ANTONIO BURGOS | EL RECUADRO


Más Cristina

Decía Rilke que la verdadera patria del hombre es la infancia. Y si esa infancia fue en una recordada ciudad, razones de más para que nos sintamos patriotas de Sevilla. Es el sentimiento que descubro en los lectores cada vez que evoco literariamente la ciudad del recuerdo infantil, género tan ilustre que nos ha dado, entre otros libros, «Los años irreparables» de Montesinos o «La Sevilla del buen recuerdo» de Laffón. Publicaba yo aquí el otro día una «Postal del Cristina» y lectores que vivieron aquellos jardines llenos de vida me completan sus recuerdos. Con tal fuerza, que no me resisto a aliviarme hoy con el pico de la muleta de transcribirlos.

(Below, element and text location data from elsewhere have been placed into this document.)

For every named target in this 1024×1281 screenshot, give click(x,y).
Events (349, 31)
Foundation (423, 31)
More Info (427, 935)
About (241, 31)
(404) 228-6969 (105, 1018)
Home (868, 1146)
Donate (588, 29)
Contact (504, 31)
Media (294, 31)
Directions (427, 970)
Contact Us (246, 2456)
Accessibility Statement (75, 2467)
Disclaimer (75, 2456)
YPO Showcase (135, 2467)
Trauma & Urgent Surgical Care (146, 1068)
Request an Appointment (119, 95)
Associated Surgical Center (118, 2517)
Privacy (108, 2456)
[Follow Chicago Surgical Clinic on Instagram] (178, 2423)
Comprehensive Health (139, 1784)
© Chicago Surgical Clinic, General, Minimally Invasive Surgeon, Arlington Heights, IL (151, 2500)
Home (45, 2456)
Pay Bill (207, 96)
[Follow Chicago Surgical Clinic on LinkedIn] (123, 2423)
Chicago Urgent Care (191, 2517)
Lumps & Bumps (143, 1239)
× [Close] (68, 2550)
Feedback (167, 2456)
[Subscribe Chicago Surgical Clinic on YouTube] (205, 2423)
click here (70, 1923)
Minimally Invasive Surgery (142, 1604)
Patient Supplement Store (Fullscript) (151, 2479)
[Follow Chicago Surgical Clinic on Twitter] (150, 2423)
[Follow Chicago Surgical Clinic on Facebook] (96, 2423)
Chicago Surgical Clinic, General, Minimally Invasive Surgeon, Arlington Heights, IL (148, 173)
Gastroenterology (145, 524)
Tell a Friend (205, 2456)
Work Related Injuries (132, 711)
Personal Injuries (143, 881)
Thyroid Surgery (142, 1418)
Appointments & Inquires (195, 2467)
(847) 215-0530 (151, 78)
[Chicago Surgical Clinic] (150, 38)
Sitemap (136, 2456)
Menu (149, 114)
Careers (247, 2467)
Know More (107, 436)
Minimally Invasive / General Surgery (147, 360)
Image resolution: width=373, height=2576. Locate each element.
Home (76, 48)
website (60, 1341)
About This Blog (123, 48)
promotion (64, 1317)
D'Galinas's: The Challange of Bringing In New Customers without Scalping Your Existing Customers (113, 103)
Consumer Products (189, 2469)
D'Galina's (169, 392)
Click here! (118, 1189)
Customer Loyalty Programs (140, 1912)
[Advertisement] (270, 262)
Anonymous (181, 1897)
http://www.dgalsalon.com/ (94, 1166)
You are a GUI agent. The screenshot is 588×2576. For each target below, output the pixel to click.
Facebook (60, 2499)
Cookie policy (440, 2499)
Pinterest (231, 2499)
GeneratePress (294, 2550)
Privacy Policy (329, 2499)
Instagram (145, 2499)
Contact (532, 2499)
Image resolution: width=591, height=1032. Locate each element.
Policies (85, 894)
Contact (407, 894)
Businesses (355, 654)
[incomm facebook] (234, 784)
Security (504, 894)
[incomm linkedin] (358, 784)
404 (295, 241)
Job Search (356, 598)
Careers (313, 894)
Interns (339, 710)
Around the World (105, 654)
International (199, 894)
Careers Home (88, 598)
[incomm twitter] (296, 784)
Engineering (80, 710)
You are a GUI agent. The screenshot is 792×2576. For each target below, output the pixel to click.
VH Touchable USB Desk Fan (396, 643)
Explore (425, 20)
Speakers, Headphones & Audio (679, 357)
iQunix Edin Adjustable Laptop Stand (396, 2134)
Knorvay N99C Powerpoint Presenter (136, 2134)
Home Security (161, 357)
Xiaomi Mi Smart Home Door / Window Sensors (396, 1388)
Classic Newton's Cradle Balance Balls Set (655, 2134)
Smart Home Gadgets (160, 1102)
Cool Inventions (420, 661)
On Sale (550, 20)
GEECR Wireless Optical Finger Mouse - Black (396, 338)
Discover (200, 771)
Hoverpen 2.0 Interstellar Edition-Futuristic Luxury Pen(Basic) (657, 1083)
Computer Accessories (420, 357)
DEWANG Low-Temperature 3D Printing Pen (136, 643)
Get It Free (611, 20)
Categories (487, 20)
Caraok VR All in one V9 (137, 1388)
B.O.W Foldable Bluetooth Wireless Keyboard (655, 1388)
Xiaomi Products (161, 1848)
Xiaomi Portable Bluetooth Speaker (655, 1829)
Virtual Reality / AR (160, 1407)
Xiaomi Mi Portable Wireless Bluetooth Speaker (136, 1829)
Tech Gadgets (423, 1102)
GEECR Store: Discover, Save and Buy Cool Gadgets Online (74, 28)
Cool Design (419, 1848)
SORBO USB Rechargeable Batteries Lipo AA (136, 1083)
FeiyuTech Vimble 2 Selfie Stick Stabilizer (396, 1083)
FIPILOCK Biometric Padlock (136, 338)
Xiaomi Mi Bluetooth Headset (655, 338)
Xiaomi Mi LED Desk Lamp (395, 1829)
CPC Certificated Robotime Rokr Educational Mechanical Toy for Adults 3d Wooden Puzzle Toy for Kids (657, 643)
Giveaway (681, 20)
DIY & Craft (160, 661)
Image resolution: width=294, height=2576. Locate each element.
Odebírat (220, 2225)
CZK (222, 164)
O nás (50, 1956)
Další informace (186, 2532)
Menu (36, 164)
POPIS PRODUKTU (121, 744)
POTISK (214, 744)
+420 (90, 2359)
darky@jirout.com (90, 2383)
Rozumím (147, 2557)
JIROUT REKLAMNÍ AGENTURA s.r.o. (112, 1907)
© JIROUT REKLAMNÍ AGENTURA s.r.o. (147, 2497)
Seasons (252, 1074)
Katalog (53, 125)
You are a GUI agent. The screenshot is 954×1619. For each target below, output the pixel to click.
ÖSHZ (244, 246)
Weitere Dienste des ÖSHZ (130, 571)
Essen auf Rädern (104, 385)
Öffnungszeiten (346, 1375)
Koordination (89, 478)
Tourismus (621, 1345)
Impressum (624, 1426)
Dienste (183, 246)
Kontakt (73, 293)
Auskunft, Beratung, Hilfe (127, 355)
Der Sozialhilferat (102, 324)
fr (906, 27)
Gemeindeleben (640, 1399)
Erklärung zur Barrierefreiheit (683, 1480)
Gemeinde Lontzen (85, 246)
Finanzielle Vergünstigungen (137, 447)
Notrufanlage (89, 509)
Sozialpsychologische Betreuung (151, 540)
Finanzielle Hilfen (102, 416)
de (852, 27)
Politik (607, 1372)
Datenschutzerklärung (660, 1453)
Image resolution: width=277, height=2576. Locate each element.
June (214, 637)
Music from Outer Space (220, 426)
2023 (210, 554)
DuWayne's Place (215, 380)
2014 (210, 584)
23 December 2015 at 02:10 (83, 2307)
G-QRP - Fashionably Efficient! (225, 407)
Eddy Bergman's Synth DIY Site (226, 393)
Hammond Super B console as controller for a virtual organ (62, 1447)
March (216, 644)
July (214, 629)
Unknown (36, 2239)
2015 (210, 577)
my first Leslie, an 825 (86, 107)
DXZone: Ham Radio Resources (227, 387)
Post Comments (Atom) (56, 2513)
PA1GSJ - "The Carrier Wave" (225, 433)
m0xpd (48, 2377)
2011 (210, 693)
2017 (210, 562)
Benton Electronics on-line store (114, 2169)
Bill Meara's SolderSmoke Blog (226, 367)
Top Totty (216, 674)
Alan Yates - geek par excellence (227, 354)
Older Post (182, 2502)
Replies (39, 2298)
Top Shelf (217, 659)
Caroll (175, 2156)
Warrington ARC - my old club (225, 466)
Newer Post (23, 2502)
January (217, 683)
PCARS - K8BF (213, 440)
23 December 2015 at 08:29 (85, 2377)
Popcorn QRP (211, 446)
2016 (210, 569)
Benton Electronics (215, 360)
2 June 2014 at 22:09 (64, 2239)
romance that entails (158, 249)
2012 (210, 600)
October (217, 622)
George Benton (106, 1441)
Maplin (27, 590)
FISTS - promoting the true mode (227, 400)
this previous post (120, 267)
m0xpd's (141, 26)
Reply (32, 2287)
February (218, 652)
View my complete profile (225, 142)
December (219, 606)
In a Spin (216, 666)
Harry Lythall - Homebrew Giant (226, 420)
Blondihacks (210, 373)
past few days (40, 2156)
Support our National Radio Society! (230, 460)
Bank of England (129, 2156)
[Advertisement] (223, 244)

«Me ha emocionado —me dice un lector— tu artículo sobre los Jardines de Cristina. ¿Cómo te acuerdas de tantas cosas y hasta de los nombres de los vendedores de chucherías? Fíjate que yo vivo, donde nací, en los pisos cuyos balcones dan al Puente y me acuerdo de las bicicletas, del puente cuando se abría y nos asomábamos para ver cuántas personas corrían para cogerlo cerrado y a punto estaban a veces de poderse caer al río, de los pocos coches que esperaban en cada lado a que cerrara otra vez y de los seminaristas con las becas rojas cruzadas sobre las negras sotanas, con sus bonetes, que iban todos los días hasta el Monumento de San Juan de Aznalfarache que yo veía desde casa, hasta que hicieron los bloques de la Plaza de Cuba, que llamaron Los Pisos de los Millonarios, porque el precio fue de un millón de pesetas.»

Otro lector recuerda: «José, el del puestecillo al lado de Castelar, teniendo yo cuatro o cinco años, me enseñó a pelar los altramuces dándoles el corte preciso con las paletas. Él fue mi proveedor de cámara, el que se quedaba con las tres perras gordas que me daba mi madre para el paseo». Y otro comunicante: «Al quiosco donde los jardineros guardaban las herramientas mi muchacha lo calificaba como calabozo para los niños malos. Era una forma de "acongojarme" para que ella estuviese más tranquila.»

Y otro lector evoca: «Al leer su artículo sobre los Jardines de Cristina ha sido como si estuviera viendo una película, un documental de aquellos años, con algunas pequeñas matizaciones. En mi caso no era la tata, sino mi joven madre la que me llevaba, y veníamos desde Martín Villa, junto a La Campana, es decir, un buen paseíto. Claro que ella, como tantos sevillanos de entonces, estaba acostumbrada a hacer esa "carrera oficial" desde La Campana a la Puerta Jerez (cuando existía la Puerta Jerez, que hoy ya no existe). Mi madre me alquilaba un triciclo, a lo mejor por eso hoy no sé montar en bicicleta. Una sola cosa añadiría a su evocación: la imagen de la señora que alquilaba los triciclos y bicicletas; por cierto, bicis sólo había un par de ellas, el resto, los que conformaban la ristra, eran todos triciclos. Incluso había uno ó dos tándemes, triciclos de dos plazas, que a mi no me gustaban, prefería ir por libre. A lo que iba: aquella señora, no sé si era su aspecto real o si su imagen se ha deformado en mi memoria con el paso del tiempo, yo la visualizo mismamente como Olivia, la novia de Popeye El Marino. En fin, recuerdos de un tiempo que no volverá, como tantas otras cosas. (Por no volver, no volveré ni a tener un trabajo, pues hoy con 58 años y parado, con mi Bachillerato de los Maristas, mi licenciatura en Empresariales y mis 30 años cotizados a la Seguridad Social, no tengo la menor esperanza de volver a encontrar un empleo, y menos todavía en esta nuestra Sevilla, en la que se ha dilapidado el dinero en setas, eliminación de aparcamientos y abrevaderos de mulas en la ex Puerta de Jerez).»